Parameter-efficient fine-tuning (PEFT) for cross-task generalization consists in pre-training adapters on a multi-task training set before few-shot adaptation to test tasks. Polytropon [Ponti et al., 2023] ($\texttt{Poly}$) jointly learns an inventory of adapters and a routing function that selects a (variable-size) subset of adapters for each task during both pre-training and few-shot adaptation. In this paper, we investigate the role that adapter routing plays in its success and design new variants based on our findings. First, we build on the intuition that finer-grained routing provides more expressivity.
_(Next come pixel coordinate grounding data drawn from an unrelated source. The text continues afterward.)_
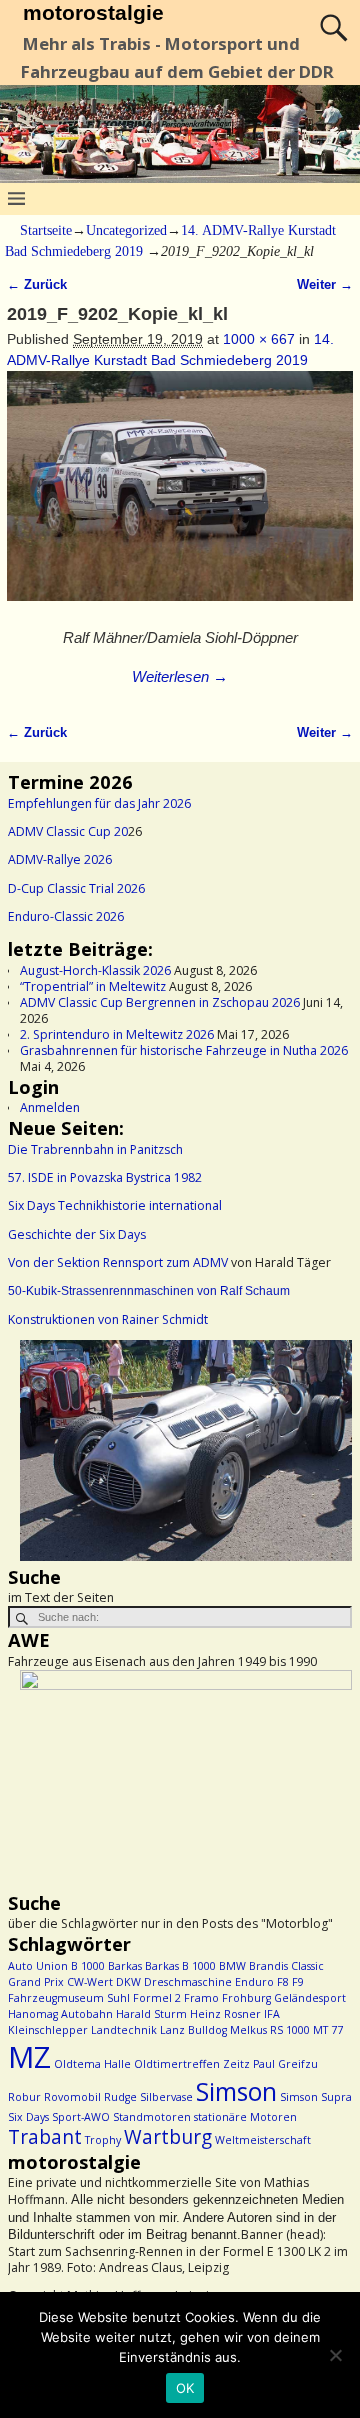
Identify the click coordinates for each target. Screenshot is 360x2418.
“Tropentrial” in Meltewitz (93, 986)
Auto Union (38, 1966)
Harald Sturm (151, 2014)
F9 (298, 1982)
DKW (128, 1982)
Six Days (28, 2117)
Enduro (254, 1982)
Hence, we propose $\texttt{MHR}$ (Multi-Head Routing), which combines $\textit{subsets}$ of adapter parameters and outperforms $\texttt{Poly}$ under a comparable parameter budget; by only fine-tuning the routing function and not the adapters ($\texttt{MHR}$-$z$), we achieve competitive performance with extreme parameter efficiency. Second, we find that $\texttt{Poly}$/$\texttt{MHR}$ performance is a result of better multi-task optimization, rather than modular inductive biases that facilitate adapter recombination and local adaptation, as previously hypothesized. In fact, we find that $\texttt{MHR}$ exhibits higher gradient alignment between tasks than any other method. Since this implies that routing is only crucial during multi-task pre-training, we propose $\texttt{MHR}$-$\mu$, which discards routing and fine-tunes the average of the pre-trained adapters during few-shot adaptation. This establishes $\texttt{MHR}$-$\mu$ as an effective method for single-adapter fine-tuning.

翻译：参数高效微调（PEFT）通过在多任务训练集上预训练适配器，并随后对测试任务进行少样本适应，从而实现跨任务泛化。Polytropon [Ponti等人，2023]（$\texttt{Poly}$）联合学习一个适配器库和一个路由函数，在预训练和少样本适应过程中为每个任务选择（可变大小的）适配器子集。本文研究了适配器路由在成功实现跨任务泛化中的作用，并基于发现设计了新的变体。首先，我们基于更细粒度的路由能提供更强表达能力的直觉，提出了$\texttt{MHR}$（多头部路由），该模型组合适配器参数的$\textit{子集}$，在可比参数预算下优于$\texttt{Poly}$；仅微调路由函数而不微调配器（$\texttt{MHR}$-$z$）时，我们以极端的参数效率实现了具有竞争力的性能。其次，我们发现$\texttt{Poly}$/$\texttt{MHR}$的性能源于更好的多任务优化，而非先前假设的模块化归纳偏置（如促进适配器重组和局部适应）。实际上，我们发现$\texttt{MHR}$在任务间梯度对齐方面优于任何其他方法。由于这意味着路由仅在多任务预训练阶段至关重要，我们提出了$\texttt{MHR}$-$\mu$，该方法在少样本适应期间丢弃路由，仅微调预训练适配器的平均值。这使$\texttt{MHR}$-$\mu$成为单适配器微调的有效方法。